Even without the benefit of wyrm-level memory, the trip back to the surface was not one I'd soon forget.
I took the stairs. It wasn't a difficult climb—the old metal steps gave me plenty of friction to push off of with my underbelly—but, nonetheless, my progress was still slow.
Unbeknownst to me, I'd taken the scenic route.
There was a wyrm-tree in the stairwell. It was hauntingly beautiful. The wyrm had been mid-air when it had arbified—flying down through the center of the stairwell. Its body had grown longer, with heads branching out from the central trunk and sticking out elsewhere, here and there, breathing out spores. The trunk continued downward, plunging into the ground, where it sent out roots that, even now, were probably prying their way deeper and deeper into the building. The columns of spores drifting down glinted softly in the golden luster of the tree's many eyes.
It was kind of hard not to stare.
I ran one hand over the railing as gently as I could, while bracing myself against the wall with my other arm.
With any luck, Merritt was still on the first floor of the garage. Before I could do anything else, I had to make sure she was okay. I took the exit to the garage once I reached the first basement level.
"What the heck…? I muttered.
The door was wide open, blasted off its hinges by who-knows what.
And the hallways…
Angel's breath…
They were quite a sight.
I got gawked at by the survivors as I slid out onto the hallway; the patients, the soldiers, the healthcare workers. At first, I thought they were staring out of fear, but a look down the hall told a different story.
I wasn't the only person in the world; they were overwhelmed by all that had happened, just like I was.
The hospital's halls were overgrown by fungal wood, much like the hallways in the cursed space where Andalon and I had confronted the fullness of the fungus' darkness. Just from where I was at the moment, there were two wyrm-trees in view, one down the hallway to my right, the other down the hallway to my left. A bonsai master would have approved of the artful sculpture of their branches and trunks. Their roots crawled along the walls and floor, subsuming the bodies of the dead.
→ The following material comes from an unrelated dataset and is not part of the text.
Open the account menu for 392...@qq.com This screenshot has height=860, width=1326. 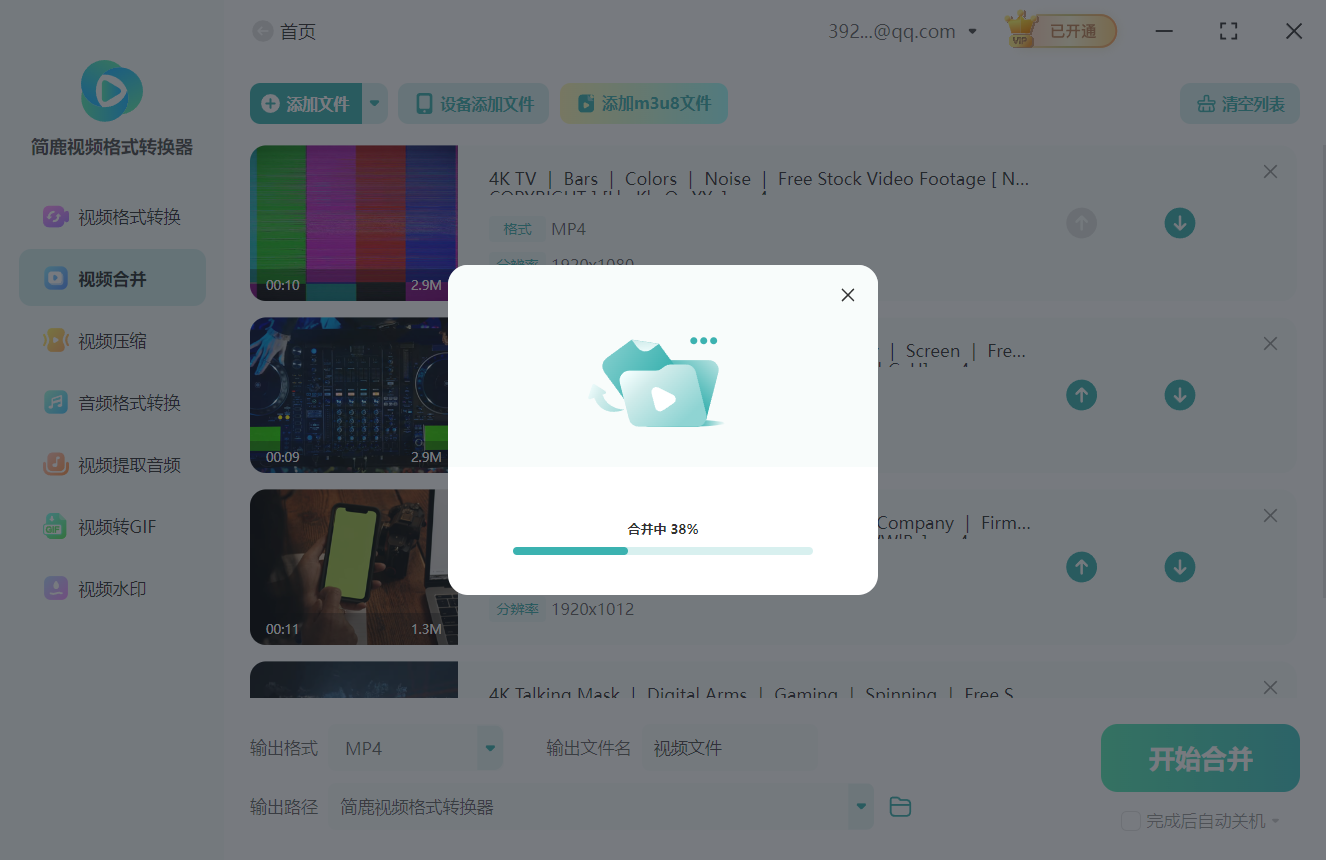[x=902, y=30]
Bioluminescent prominences grew up from the interwoven corpses, lambent in the dawn's early light.
Almost as startling as the wyrm trees was the mush, to use Ani's word for it. Somehow, Andalon hadn't just arbified the misbehaving wyrms, she'd also caused the fungal creatures to… unflesh. Whatever eldritch biology had been holding the things together had just given up the ghost, leaving piles of mush scattered along the floors. The way some of the mounds were scattered, I could tell that the creatures that had left them must have started falling apart mid-motion. They'd passed their momentum to the threads, lumps, and chunks that they'd become.
It took all my self-control to keep from rushing at the mush piles and flinging myself onto them, or them onto me. It left me feeling like a dog who'd just spied a fresh bowl of his favorite kibble.
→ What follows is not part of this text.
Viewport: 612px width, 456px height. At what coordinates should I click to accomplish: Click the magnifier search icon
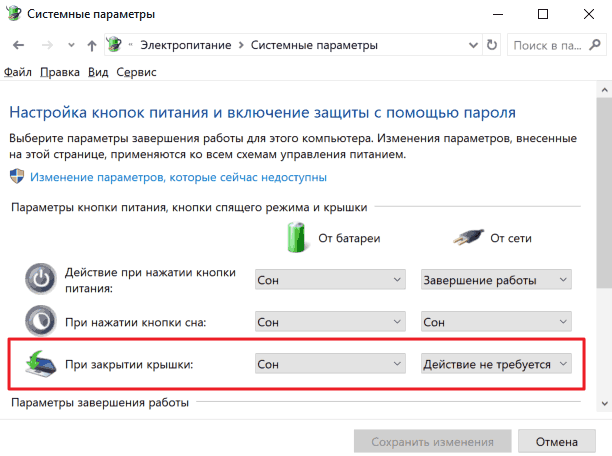pyautogui.click(x=595, y=45)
If I ever managed to get a pet in this or any other life, I'd never deny them food again.
Every fiber of my being told me that the mush piles would satiate me, and then some. But… I remembered my family, and their plight, and that thought was enough for me to fight the urge.
My time as a doctor was over, and my humanity was getting ready to follow it out the door. But… before I did that, I wanted to be a father one last time. With the battle now over and &alon's arrival immanent (or so I hoped), once I put my affairs in order—once I fulfilled my last promises, and said all my goodbyes—I'd head downtown, for a long-awaited family reunion.
Still, it wouldn't do for me to let myself go hungry. Keeping my appetite in check was in everyone's best interest. So, instead of giving in to the urge to immerse myself in one of the piles, I used my powers to lift up a (human) arm-sized segment of kibble and float it into reach.
It smelled like Paradise.
I shivered with pleasure as I downed it, bite after bite. It was sweet and tangy and chewy, like the best combination of fruit and jerky the imagination could ever conjure. For a sweet-tooth like myself, it was positively divine. My tongue, mouth and throat tickled as my flesh reached out with its many tendrils and cilia and integrated the biomass into my own. The kibble flowed through my neck and chest in rivulets that I could feel. They crawled up the sides of my neck and onto my head and settled in place beneath my ears.
I needed to get to a mirror, stat!
Fortunately, I wasn't far from the garage; the parked cars that hadn't been totally wrecked would provide me with plenty of side-view mirrors in which to gawk at myself.
I made quick time, reaching the entrance to the first level of the garage in about a minute. The glass double doors had been totally destroyed. Their shattered pieces were scattered across the garage's tiled floor in the entrance's vicinity. The fragments tickled and crunched as I slithered past them.
For a moment, I felt terribly dizzy. I nearly swooned.
Was my inner ear being affected?
Eh, I'd find out soon enough.
Slithering up to a half-wrecked car, I ripped off the nearest side-view mirror and held it up to my face.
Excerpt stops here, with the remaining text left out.